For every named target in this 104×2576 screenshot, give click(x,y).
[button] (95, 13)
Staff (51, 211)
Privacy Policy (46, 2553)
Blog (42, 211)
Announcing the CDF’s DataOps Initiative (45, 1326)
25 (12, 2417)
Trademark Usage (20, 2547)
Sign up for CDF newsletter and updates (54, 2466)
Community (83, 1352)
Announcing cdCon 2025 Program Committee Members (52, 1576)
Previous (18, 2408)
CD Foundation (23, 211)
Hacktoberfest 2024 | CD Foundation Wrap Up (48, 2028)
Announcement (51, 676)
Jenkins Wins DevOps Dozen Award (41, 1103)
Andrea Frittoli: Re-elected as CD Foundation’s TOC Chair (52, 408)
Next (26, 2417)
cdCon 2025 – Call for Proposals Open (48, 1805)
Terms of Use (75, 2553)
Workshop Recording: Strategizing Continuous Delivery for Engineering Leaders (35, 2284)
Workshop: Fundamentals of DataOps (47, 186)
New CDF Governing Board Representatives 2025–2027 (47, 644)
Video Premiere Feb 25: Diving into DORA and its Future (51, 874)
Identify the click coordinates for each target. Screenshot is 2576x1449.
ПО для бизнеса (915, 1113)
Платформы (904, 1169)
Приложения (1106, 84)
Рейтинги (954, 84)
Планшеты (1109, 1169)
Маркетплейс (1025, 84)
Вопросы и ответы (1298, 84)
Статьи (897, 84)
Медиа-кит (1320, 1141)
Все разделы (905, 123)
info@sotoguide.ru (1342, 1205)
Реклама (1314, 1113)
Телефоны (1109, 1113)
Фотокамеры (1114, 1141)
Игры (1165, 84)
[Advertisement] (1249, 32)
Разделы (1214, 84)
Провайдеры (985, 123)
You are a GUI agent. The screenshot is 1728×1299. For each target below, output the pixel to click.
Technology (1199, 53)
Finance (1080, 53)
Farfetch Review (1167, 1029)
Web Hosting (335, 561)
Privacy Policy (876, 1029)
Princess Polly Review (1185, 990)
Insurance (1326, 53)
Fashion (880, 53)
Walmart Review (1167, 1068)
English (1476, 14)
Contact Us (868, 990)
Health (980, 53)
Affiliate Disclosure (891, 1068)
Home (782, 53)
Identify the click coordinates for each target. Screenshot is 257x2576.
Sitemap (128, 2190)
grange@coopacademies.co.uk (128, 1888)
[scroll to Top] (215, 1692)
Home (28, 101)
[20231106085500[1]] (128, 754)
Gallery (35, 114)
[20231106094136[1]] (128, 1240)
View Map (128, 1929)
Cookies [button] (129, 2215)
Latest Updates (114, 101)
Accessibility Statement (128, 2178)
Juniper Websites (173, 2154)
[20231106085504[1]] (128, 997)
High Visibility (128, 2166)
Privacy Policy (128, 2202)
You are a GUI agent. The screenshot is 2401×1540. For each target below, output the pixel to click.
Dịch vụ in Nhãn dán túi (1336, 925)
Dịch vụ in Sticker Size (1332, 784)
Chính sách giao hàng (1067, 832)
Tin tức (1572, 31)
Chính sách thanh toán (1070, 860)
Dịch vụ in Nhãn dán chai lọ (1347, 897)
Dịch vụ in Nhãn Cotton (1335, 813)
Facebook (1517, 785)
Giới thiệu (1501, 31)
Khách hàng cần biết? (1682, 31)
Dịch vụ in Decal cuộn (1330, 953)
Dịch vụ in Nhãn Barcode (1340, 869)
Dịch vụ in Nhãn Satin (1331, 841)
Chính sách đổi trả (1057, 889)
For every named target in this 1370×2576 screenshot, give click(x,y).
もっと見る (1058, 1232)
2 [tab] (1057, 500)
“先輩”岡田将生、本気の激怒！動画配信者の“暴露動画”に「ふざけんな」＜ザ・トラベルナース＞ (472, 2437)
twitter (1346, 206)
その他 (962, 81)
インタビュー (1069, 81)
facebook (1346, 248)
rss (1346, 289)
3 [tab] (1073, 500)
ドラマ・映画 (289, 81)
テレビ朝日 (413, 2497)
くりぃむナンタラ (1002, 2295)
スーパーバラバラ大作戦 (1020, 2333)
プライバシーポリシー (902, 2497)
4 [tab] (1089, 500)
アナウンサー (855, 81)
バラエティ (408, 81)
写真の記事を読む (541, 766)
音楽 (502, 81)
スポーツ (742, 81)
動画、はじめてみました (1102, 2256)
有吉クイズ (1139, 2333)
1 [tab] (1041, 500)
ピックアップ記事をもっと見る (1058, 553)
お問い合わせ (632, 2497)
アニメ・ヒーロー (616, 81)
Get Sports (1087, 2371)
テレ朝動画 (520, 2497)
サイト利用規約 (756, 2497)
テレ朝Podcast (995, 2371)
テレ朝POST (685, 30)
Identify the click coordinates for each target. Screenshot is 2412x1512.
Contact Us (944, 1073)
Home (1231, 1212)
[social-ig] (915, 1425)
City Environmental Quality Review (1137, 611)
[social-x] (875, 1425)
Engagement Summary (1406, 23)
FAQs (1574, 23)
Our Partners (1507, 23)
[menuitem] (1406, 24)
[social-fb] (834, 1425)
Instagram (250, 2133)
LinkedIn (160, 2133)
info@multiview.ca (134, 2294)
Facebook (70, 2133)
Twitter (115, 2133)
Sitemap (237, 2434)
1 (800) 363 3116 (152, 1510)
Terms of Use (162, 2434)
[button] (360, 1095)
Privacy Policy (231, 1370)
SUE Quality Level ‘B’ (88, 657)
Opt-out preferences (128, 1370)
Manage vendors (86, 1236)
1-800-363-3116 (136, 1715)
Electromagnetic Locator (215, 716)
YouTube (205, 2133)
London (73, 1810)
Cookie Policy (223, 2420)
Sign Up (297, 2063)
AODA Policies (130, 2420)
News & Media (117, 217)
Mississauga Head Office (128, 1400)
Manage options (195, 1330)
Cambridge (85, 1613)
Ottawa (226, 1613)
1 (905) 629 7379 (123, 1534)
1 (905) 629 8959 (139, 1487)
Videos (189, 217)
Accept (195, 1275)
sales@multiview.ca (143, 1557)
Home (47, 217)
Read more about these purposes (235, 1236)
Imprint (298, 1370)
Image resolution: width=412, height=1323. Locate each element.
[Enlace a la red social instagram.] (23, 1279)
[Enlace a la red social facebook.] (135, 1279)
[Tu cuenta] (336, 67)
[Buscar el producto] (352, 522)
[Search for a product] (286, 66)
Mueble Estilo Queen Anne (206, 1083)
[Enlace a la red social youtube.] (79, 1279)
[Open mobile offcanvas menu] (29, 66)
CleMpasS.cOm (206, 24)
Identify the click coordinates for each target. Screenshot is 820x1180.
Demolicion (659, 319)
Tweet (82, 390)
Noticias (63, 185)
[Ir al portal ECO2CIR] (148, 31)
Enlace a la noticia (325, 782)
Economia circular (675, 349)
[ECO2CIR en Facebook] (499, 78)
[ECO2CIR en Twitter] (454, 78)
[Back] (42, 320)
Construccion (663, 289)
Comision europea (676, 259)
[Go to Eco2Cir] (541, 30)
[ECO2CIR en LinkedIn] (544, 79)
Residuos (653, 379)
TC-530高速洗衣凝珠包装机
···
» **What you will do**
Using the data above, repeat exactly the lines that begin at the line with "写真の記事を読む (541, 766)" and end at the line with "テレ朝POST (685, 30)", both ends included.

» **Answer space**
写真の記事を読む (541, 766)
音楽 (502, 81)
スポーツ (742, 81)
動画、はじめてみました (1102, 2256)
有吉クイズ (1139, 2333)
1 [tab] (1041, 500)
ピックアップ記事をもっと見る (1058, 553)
お問い合わせ (632, 2497)
アニメ・ヒーロー (616, 81)
Get Sports (1087, 2371)
テレ朝動画 (520, 2497)
サイト利用規約 (756, 2497)
テレ朝Podcast (995, 2371)
テレ朝POST (685, 30)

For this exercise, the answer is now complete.